Pelayan itu buru-buru meninggalkannya. Wah, tempat ini makin lama makin ramai juga ternyata. Aku berusaha untuk tidak terus menatap keadaan di café. Entah kenapa akhir-akhir ini aku agak khawatir melihat kerumunan orang. Aku mengelus-elus pelan sofa yang kududuki. Ada banyak manusia di sini, orang sungguhan. Mereka bernapas, berbicara, makan... sangat menyenangkan sepertinya. Tiba-tiba rasa tidak nyaman menyambarku. Rasanya ada sesuatu yang membelah dadaku. Rasa bersalah.
Apakah aku telah merenggut kehidupan bahagia pria yang kubunuh saat itu?
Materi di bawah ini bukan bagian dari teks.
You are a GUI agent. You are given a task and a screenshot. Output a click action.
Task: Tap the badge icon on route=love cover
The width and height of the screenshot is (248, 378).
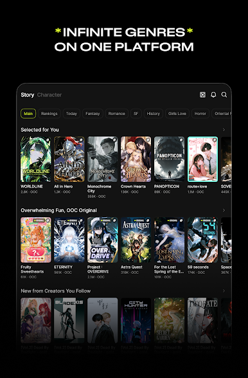pos(214,140)
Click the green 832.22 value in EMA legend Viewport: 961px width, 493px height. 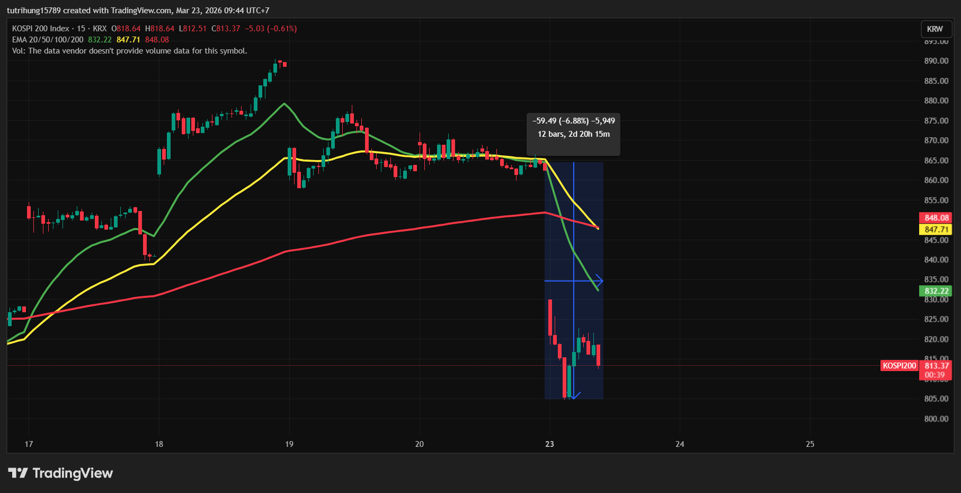pyautogui.click(x=100, y=40)
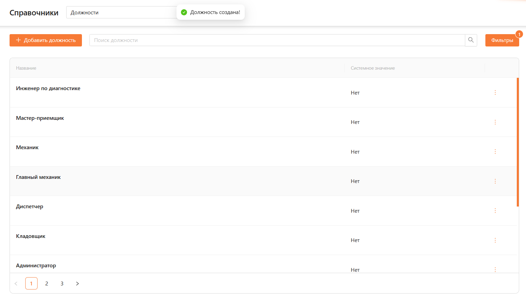The width and height of the screenshot is (526, 297).
Task: Click the search magnifier icon
Action: coord(471,40)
Aku mengembuskan napas panjang. Ingatan itu berputar lagi di kepalaku. Aku menutup erat kedua mataku, lalu membukanya lagi. Sosok berdarah-darah itu belum hilang di kepalaku. Kututup lagi mataku, lalu kugelengkan kepalaku, kemudian kubuka lagi. Tidak, pria yang terbujur mengerikan di atas jalanan itu masih menghantuiku. Mengitari tiap ruang di kepalaku seraya melolongkan suara mengerikan dari mulutnya yang berdarah-darah.
"Erlyn, aku ada di sini. Ada apa? Tanganmu bergetar...."
Aku menoleh ke arah Gash. Ia mengarahkan wajahnya ke arahku. Kedua matanya yang tertutup entah mengapa terlihat seperti tatapan sedih. Terlihat jelas kerutan yang timbul di dahinya.
"Aku tidak mengapa," terangku lembut. "Sungguh."
Gash meremas tanganku. Baru saat itu kusadari tangannya menggenggam tangan kananku yang sedari tadi hanya meraba sofa dengan tidak jelasnya. "Kalau ada masalah, ceritakanlah kepadaku. Aku tidak mau kau merasa tertekan seperti itu. Tiap kali aku mendengarmu murung seperti itu membuatku sedih, kau tahu? Aku mengkhawatirkanmu, sungguh."